ИСХОДНЫЙ ТЕКСТ.
# # # #
Изменить стиль страницы

«Цена» А. Миллера.

Грегори Соломон — неопрятный, с шумным дыханием, тусклым голосом старик, в лице которого еще различимы следы былой красоты и былого величия. Можно ли забыть, как он очищал от скорлупы и ел яйцо? — от рук артиста нельзя было оторваться вовсе не потому, что это был какой-то фокус. Нет! — в медленных движениях словно сведенных артритом пальцев читался портрет одинокого, никому не нужного старика, который доживает свою жизнь отнюдь не по инерции, а цепляясь за каждый миг, продлевая его мучительность и сладость.

«Божественная комедия» И. Штока.

Ангел Б. — кукольно-прелестный, начинающий полнеть от скуки неземного обитания небожитель. На вдохновенное предложение Бога: «Небо будем красить голубым!..» — этот ангел, по-секретарски послушно занося все для памяти в книжицу, деловито грассируя, уточнял: «А бордюрчик делать будем?» И столько наивной иронии, столько занудства штатного исполнителя прозвучит в этих словах, что и спустя десятилетия, вспомнив, не удержишься от улыбки.

«Амадеус» П. Шеффера.

Сальери — глубокий старик, спящий в кресле. Кажется, он ни на что уже не способен, просто тихо доживает отпущенный срок… Но вот медленно поднимается опущенная на грудь голова, раскрываются, словно слипшиеся, глаза и из-под век сверкает неожиданно такой огненный взгляд, что жутко становится. Ничего не прошло, не завершилось, он и сейчас вслед готов бросить, как смертоносное копье, свою ярость, свою месть. И когда действие опрокидывается назад, в воспоминания, в этом немощном старике просыпаются былые силы, былая мощь. Дай ему Господь вновь прожить жизнь — он ни от чего не отрекся бы…

«На всякого мудреца довольно простоты» А. Н. Островского.
# # # #
ИСХОДНЫЕ ДАННЫЕ.
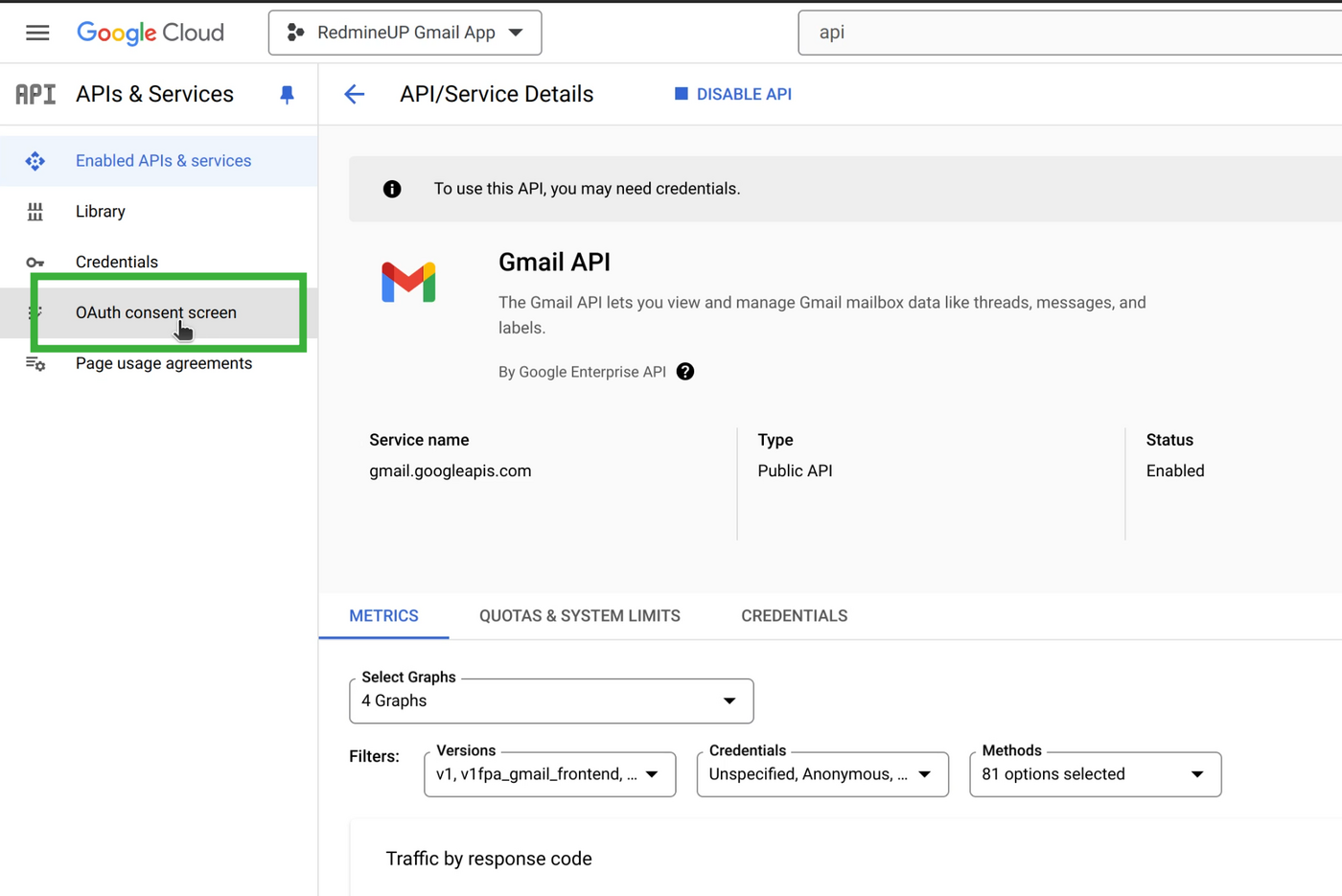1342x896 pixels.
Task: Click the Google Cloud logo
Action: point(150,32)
# # # #
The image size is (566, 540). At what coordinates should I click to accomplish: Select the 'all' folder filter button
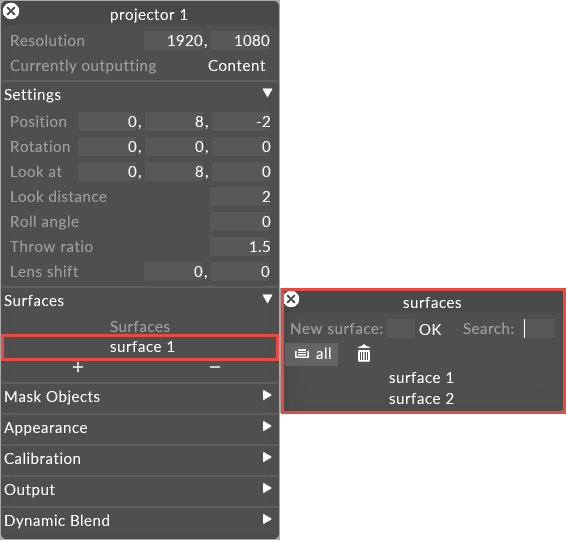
# # # #
ПОСТАВЛЕННЫЕ ЗАДАЧИ.
a - Что, согласно исходному тексту, уточнял ангел Б. в ответ на предложение Бога красить небо голубым?
b - Выведите фрагмент исходного текста между словами «Ангел Б. — кукольно-прелестный, начинающий» и «удержишься от улыбки.» включительно.
c - Почему, по словам исходного текста, от рук артиста, очищавшего и евшего яйцо в роли Грегори Соломона, нельзя было оторваться?

ОТВЕТЫ ПО ЗАДАЧАМ.
a - «А бордюрчик делать будем?»

b -
Ангел Б. — кукольно-прелестный, начинающий полнеть от скуки неземного обитания небожитель. На вдохновенное предложение Бога: «Небо будем красить голубым!..» — этот ангел, по-секретарски послушно занося все для памяти в книжицу, деловито грассируя, уточнял: «А бордюрчик делать будем?» И столько наивной иронии, столько занудства штатного исполнителя прозвучит в этих словах, что и спустя десятилетия, вспомнив, не удержишься от улыбки.

c - Дело было не в каком-то фокусе. В медленных движениях словно сведенных артритом пальцев читался портрет одинокого, никому не нужного старика, который доживает жизнь не по инерции, а цепляясь за каждый миг и продлевая его мучительность и сладость.